The Pros and Cons For Actors Moving With a Show
Photo Source: Joan Marcus

Broadway is doing a lot of shuffling lately. The critically adored “Peter and the Starcatcher” returns to its Off-Broadway roots with a planned opening at New World Stages later this year after ending its Broadway run on Jan. 20. American Repertory Theater’s “Pippin” will become the first-ever Broadway revival of the musical when it lands at the Music Box Theatre in the spring. And on Jan. 10, “The Other Place” will open on the Main Stem, after a celebrated run in 2011 at MCC Theater.

“It’s really rare when you get a second chance on a piece,” said actor John Schiappa, who appeared in “The Other Place” at the Lucille Lortel and is in the Broadway cast. “Not only just to get to do it again within a short span of time and dig into it even deeper but to move a show…is very exciting for all kinds of reasons.”

But what does a transfer mean for the actors? Could there be salary raises or cuts? Could they be replaced by a “star”? Are they considered differently during awards season? The answer is yes.

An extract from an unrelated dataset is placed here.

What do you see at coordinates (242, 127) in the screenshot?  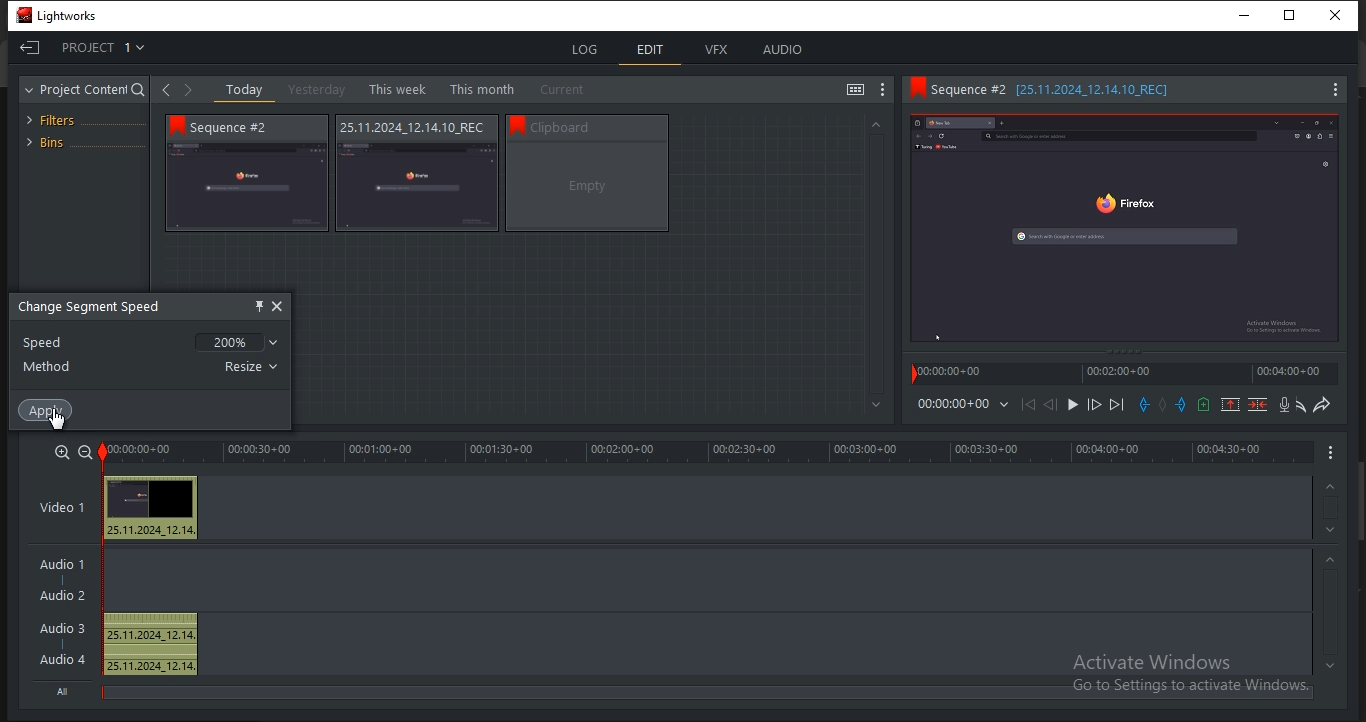 I see `Sequence # 2` at bounding box center [242, 127].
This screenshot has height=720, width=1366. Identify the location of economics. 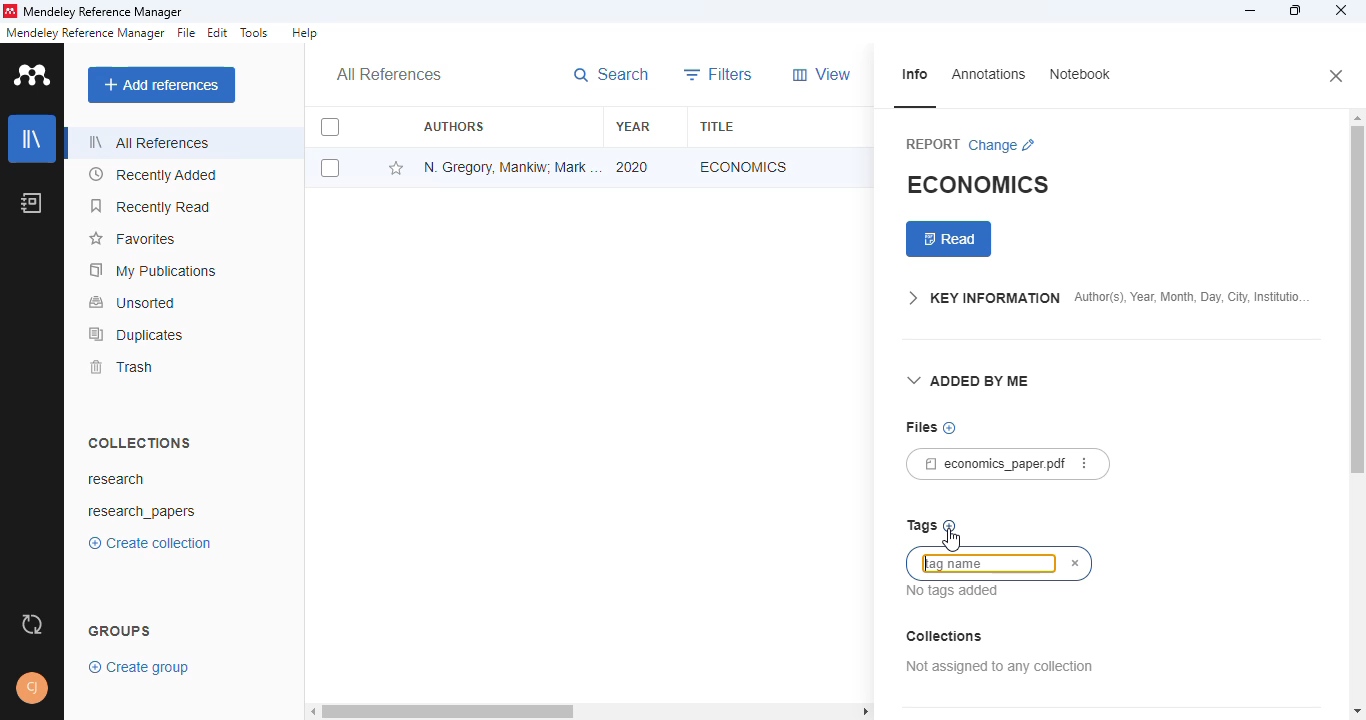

The minimum weekly salary on Broadway is $1,754, according to the Actors’ Equity Association production contract. Under the contracts for Off-Broadway or League of Resident Theatres (LORT), actors are paid on a sliding scale—from $555 to $650 for Off-Broadway and $566 to $882 for LORT. These numbers do not include increment payments—additional salary for taking on another role, such as understudy or fight captain. These amounts also vary and do not exist in some agreements.

“Any actor can negotiate higher than minimum as directed in the contract but can never accept less than what’s directed in the contract,” said Maria Somma, spokesperson for Actors’ Equity Association, when asked if actors moving from Broadway to Off-Broadway must take a pay cut. “If you got the ability to negotiate higher than the Off-Broadway minimum, you can do that and get it.”

Actors who appeared in the regional or Off-Broadway run also must be offered a Broadway contract; otherwise the producer must pay them a four-week buyout at the Broadway minimum salary for LORT or a three-week buyout for Off-Broadway.

The producer also doesn’t have to pay for a rehearsal period, if no rehearsal period is necessary, when a show moves to Broadway. For “The Other Place” Schiappa says there was a regular rehearsal period because two of the actors were new to the cast. However, “Who’s Afraid of Virginia Woolf?,” which moved to Broadway in the fall after productions at Steppenwolf and Arena Stage, went straight into technical rehearsal when the cast arrived in New York.

“I was really scared about coming back into rehearsal,” Carrie Coon, who plays Honey, told Backstage in 2012. “I thought I would forget all the things I learned.”

Off-Broadway and regional transfers also have a good track record when it comes to awards. Last season, all the Tony nominees for best play were transfers from Off-Broadway. “Pippin” is opening just in time to meet Tony consideration this year, but for awards like the Drama Desk, which honors both Broadway and Off-Broadway, shows like “Peter” and “The Other Place” might see different honors. The nominating committee typically only recognizes new elements in the latest production, according to the organization’s president, Isa Goldberg.

However, moving to Broadway is exciting for actors, whether it’s their first or fifth time on the Great White Way.

“Off-Broadway is really looking for the innovative, new voices of the American theater in a way that Broadway sometimes just can’t afford to,” Celia Keenan-Bolger, who starred in “Peter” on Broadway, at New York Theatre Workshop, and at La Jolla Playhouse, told Backstage last year. “When you move a show Off-Broadway to Broadway, I had some reservations because it was so special Off-Broadway.… And luckily, we were just with a bunch of people who made sure that it retained a lot of what made it so special downtown.”